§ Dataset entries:
########################################

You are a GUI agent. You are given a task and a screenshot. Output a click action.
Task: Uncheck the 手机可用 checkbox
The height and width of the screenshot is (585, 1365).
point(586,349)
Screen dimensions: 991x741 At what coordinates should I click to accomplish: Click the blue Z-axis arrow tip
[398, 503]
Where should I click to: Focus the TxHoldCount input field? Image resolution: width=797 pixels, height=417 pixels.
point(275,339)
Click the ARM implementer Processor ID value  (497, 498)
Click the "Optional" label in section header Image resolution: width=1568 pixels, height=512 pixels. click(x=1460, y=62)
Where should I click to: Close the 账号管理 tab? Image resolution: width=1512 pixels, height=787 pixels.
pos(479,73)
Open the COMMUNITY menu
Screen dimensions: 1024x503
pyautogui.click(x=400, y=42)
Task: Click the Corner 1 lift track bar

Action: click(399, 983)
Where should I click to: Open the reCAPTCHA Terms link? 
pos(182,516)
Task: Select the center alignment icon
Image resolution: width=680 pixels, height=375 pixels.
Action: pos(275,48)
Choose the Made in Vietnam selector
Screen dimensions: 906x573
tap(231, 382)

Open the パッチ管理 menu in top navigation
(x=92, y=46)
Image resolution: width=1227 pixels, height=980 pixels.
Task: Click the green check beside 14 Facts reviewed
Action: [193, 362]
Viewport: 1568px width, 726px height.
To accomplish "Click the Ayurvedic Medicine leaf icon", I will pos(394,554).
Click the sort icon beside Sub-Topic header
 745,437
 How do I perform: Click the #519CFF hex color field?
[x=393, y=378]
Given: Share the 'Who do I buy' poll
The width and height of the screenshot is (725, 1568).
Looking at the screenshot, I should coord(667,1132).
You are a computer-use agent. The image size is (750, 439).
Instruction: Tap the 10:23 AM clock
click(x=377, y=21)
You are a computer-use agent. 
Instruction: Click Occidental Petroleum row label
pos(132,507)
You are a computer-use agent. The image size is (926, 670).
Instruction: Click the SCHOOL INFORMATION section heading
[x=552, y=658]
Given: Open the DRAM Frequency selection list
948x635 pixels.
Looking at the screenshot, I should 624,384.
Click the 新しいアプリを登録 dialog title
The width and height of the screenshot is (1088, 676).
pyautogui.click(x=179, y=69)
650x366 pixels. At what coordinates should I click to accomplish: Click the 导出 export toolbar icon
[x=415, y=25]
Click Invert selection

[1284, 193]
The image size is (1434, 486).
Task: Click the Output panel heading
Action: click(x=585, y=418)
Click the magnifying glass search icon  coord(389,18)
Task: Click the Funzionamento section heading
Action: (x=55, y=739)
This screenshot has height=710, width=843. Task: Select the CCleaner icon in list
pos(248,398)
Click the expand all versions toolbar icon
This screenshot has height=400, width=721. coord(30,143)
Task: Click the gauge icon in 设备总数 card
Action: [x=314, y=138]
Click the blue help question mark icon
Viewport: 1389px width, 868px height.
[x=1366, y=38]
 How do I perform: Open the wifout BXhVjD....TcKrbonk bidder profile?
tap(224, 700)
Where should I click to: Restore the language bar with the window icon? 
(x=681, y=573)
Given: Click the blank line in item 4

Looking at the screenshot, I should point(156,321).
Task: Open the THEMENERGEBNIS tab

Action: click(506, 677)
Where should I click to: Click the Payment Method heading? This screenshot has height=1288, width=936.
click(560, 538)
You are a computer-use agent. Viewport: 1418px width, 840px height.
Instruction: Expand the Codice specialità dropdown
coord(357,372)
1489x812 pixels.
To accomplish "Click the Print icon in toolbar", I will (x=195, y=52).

########################################

§ ASSIGNMENT: Give the number of lines above in which the word "agent" occurs, with nothing else.

§ SOLUTION TO THIS EXERCISE: 5